====== Supplied passage ======
Say I have a single file "fruitsbought.csv" that contains many records that contain a date field.
Is it possible to "partition" for better performance by creating the "fruits" table based on that text file, while creating a partition in which all the rows in fruitsbought.txt that would match that partition, say if I wanted to do it by year and month, to be created?
Or do I have to as part of a separate process, create a directory for each year and then put the appropriate ".csv" files that are filtered down for that year into the directory structure on HDFS prior to creating the table in impala-shell?
I heard that you can create an empty table, set up partitions, then use "Insert" statements that happen to contain the partition that that record goes into. Though in my current case, I already have a single "fruitsbought.csv" that contains every record I want in it that I like how I can just make that into a table right there (though it does not have parititionig).
====== Recorded data ======
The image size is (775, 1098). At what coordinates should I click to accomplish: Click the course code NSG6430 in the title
======
====== Recorded data ======
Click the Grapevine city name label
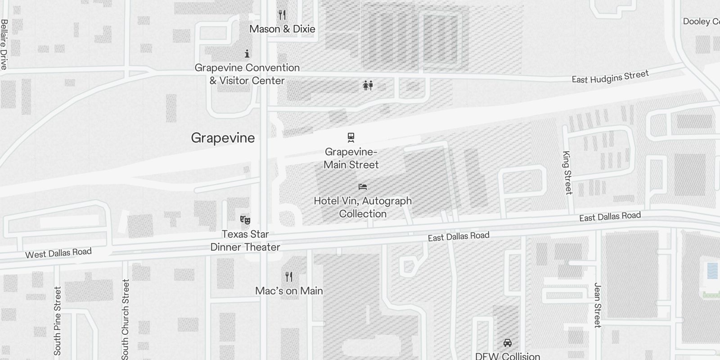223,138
======
What to work on.
a) Translate this sentence from the forum question about Impala partitioning into Spanish: "Say I have a single file "fruitsbought.csv" that contains many records that contain a date field."
b) From the forum question about Impala partitioning, extract the stretch from "I heard that" through "not have parititionig)." and reproduce it word for word.
c) Extend the forum question about Impala partitioning by writing the text that follows its last sentence.

Responses.
a) Supongamos que tengo un único archivo "fruitsbought.csv" que contiene muchos registros que contienen un campo de fecha.

b)
I heard that you can create an empty table, set up partitions, then use "Insert" statements that happen to contain the partition that that record goes into. Though in my current case, I already have a single "fruitsbought.csv" that contains every record I want in it that I like how I can just make that into a table right there (though it does not have parititionig).

c)
Do I have to develop a separte process to presplit the one file into the multiple files sorted under the right partition? (The one file is very very big).
Create external table using fruitsbought.csv example (id is just example, ...- mean rest of columns in table):
CREATE EXTERNAL TABLE fruitsboughexternal
(
id INT,
.....
mydate STRING
) ROW FORMAT DELIMITED FIELDS TERMINATED BY ','
LOCATION 'somelocationwithfruitsboughtfile/';
Create table with partition on date
CREATE TABLE fruitsbought(id INT, .....)
PARTITIONED BY (year INT, month INT, day INT)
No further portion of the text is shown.